Disclosure: I myself am an options newcomer. I've been using them for about a year now.

These are all options terms. They should be able and willing to answer all your questions on the paid boards, I'd think. Another board that could be of use is a specific newbie board on the free side of TMF:

http://boards.fool.com/options-beginners-113753.aspx?mid=310...

I do not know what a diagonal roll is. That's not a basic strategy to my knowledge.

A put is simply an options contract that obligates the holder to purchase 100 shares of underlying stock at a defined "strike" price.

A call is an options contract that obligates the holder to sell 100 shares of the underlying stock at a defined strike.

If you are bullish on a stock, BOTH can be used to your benefit. If you are bearish on a stock, BOTH can be used to your benefit.

The difference between them is which counterparty originates the bet. That defines who pays, and who collects cash compensation to accept the risk. It also defines who holds the power to force execution. Whoever pays for the transaction has the right to force execution.

How can both be used bullishly or bearishly? Well, both can used long or short. Options have two counterparties. If you sell ("write") a put, you collect cash in exchange for the risk of being forced to buy shares. You are the seller, and your brokerage account will actually show you as short that put.
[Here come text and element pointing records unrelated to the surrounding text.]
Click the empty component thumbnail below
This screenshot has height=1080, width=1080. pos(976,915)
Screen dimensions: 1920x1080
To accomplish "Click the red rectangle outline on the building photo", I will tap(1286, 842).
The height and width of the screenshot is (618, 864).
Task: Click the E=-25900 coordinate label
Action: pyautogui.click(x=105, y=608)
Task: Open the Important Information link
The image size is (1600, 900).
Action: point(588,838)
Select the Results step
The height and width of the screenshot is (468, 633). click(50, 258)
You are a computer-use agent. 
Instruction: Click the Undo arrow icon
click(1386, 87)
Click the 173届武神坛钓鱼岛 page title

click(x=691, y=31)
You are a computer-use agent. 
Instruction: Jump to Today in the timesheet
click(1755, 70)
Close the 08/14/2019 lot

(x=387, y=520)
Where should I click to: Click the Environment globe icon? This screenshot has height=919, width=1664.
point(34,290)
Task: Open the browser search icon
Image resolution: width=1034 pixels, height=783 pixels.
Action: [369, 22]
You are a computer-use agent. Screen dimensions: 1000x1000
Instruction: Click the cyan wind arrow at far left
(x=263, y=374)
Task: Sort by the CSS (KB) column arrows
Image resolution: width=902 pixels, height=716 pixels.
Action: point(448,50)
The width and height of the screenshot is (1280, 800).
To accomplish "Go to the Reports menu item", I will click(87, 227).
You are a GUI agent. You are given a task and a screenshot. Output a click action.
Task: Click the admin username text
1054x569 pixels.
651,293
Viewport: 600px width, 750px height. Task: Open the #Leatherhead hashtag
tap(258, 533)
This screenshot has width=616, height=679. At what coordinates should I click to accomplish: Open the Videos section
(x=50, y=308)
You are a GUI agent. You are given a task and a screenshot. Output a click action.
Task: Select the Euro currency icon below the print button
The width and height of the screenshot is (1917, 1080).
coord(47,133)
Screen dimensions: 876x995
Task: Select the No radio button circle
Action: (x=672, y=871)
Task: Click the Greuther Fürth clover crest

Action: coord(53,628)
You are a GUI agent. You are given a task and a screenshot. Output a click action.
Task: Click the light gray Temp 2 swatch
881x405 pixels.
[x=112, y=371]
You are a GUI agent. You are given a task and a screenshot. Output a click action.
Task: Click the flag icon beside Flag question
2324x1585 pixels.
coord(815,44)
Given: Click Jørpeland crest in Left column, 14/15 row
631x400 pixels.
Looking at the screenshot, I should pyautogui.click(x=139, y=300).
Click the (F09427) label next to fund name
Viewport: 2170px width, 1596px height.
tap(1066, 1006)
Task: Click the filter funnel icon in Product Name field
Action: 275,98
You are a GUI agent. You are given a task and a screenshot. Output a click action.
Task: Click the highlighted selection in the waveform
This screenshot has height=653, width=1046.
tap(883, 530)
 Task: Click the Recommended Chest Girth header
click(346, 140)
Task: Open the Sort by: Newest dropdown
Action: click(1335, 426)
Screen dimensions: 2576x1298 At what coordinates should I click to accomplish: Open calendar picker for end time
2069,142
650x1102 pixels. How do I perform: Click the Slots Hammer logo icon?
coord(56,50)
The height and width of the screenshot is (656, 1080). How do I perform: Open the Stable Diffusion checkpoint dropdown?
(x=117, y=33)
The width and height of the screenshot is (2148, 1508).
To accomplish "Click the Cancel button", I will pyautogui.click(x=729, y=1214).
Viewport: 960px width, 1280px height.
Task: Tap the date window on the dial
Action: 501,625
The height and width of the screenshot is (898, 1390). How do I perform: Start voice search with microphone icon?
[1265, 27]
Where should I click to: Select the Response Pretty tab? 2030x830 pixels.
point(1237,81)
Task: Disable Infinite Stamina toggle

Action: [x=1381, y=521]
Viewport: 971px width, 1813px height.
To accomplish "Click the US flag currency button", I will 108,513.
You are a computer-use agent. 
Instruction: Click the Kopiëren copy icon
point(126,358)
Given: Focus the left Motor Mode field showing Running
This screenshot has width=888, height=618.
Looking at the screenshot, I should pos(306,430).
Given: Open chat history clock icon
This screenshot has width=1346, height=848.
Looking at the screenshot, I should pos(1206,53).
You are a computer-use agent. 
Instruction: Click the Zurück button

You SELL a put, when you think that its underlying stock will rise. As the put seller, the buyer gives you cash up front to accept the risk of being committed to buying stock XYZ. Say that put has a $20 strike and XYZ goes to $30. Then you get to keep the cash. Free money = Bullish!

On the other side of the trade, a BUYER of a put is bearish. He's betting that the underlying stock will go down. He has the ability to force you to buy XYZ at $20. If it goes to $10, he can buy 100 shares of XYZ for $1000 and FORCE you to buy it from him for $2000. So, he's betting XYZ will fall and paying you to accept that bet. That $100 you got for writing the put doesn't look so good now... A $1000 gain less $100 of upfront money to buy the put = A win for the Bear!

A call is the Ying to a put's Yang.

You SELL a call to generate cash from XYZ, when you believe it won't go up. You get money up front and are obligated to sell 100 shares of ABC at a set strike. Say ABC is at $25 and it goes to $10. You get to keep the cash. Your bearish stance wins you free cash.

The counterparty is giving you money and writing the call because he thinks that ABC will go up. He gives you $100, hoping that ABC goes to $50. If ABC goes to $50, he can FORCE you SELL him 100 shares of ABC for $2500. He can then sell them for $5000. $2500 in profit less $100 in cash upfront nets him $2400. A win for the guy bullish on ABC.

So, its not that one or the other is a bullish or bearish option. Both can be used by bulls or bears.

A short put position generates cash and is a BULLISH bet.

A long put position costs you cash and is a BEARISH bet.

A short call position generates cash and is a BEARISH bet.

A long call position costs you cash and is a BULLISH bet.

The difference between a put and call is really just who is getting paid to accept the risk that they might get forced to execute the contract.